Metalowe granie w Kuźni
Zespół Coward Pride z Legnicy wystąpił w weekend Miejskim Ośrodku Kultury, Sportu i Rekreacji w Kuźni Raciborskiej. Koncert odbył się w ramach cyklu „Scena Młodych”. Publiczność długo nie pozwalała zejść kapeli ze sceny. – Nie róbcie Kuźni, zagrajcie jeszcze jeden – krzyczeli.
– Muzyka będzie ostra – zapowiedział dyrektor Michał Fita, nim zespół Coward Pride pojawił się na scenie. Metalowa kapela z Legnicy zagrała w składzie: Karolina „Małpa” Tromsa (wokal), Adrian Stysiał (gitara solowa), Andrzej Stysiał (klawisze), Paweł Grześkowiak (bass), Michał Białka (perkusja), Marek Chłopicki (gitara rytmiczna).
Członkowie zespołu Coward Pride o swojej muzyce mówią, że to dobry heavy metal, który ma bawić, przyciągać i przede wszystkim cieszyć. Kapela brała udział w wielu przeglądach rockowych na terenie całej Polski oraz supportowała m.in. Moonlight, Esqarial czy Marylę Rodowicz. W Kuźni zaprezentowali takie utwory jak: Miliony Mądrych Głów, Pytanie, Listen to me czy Land zero. – Macie w Kuźni rewelacyjną scenę. Można skakać do woli – mówi wokalistka zespołu, Karolina Tromsa i dodaje, że na pewno tu wrócą.
Na koncercie bawiło się zaledwie 20 osób. – Widownia nie była duża, ale za to była aktywna. Przyszli ci, którzy chcieli przyjść. Dla nich warto robić koncerty – podkreślił dyrektor Michał Fita. Wielbiciele metalu długo nie pozwalali zejść zespołowi ze sceny. – Nie róbcie Kuźni, zagrajcie jeszcze jeden kawałek – krzyczeli rozentuzjazmowani.
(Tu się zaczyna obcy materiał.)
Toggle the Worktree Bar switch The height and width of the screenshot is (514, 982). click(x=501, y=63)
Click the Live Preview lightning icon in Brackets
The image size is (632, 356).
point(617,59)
Po koncercie fani ustawili się w kolejce po autografy do Karoliny Tromsy. – Ja poproszę o podpis na klacie – uprzedza Bartosz „Bary” Brzeźniak. – Dzisiaj się nie wykąpie, a jutro w tym miejscu zrobię sobie tatuaż. Koncert był w dechę, ja tylko na takie chodzę – dodaje zachwycony. – Świetny koncert. Jeśli jeszcze kiedyś przyjadą do Kuźni, to na pewno przyjdę posłuchać – zapewnia Mateusz Płachciak.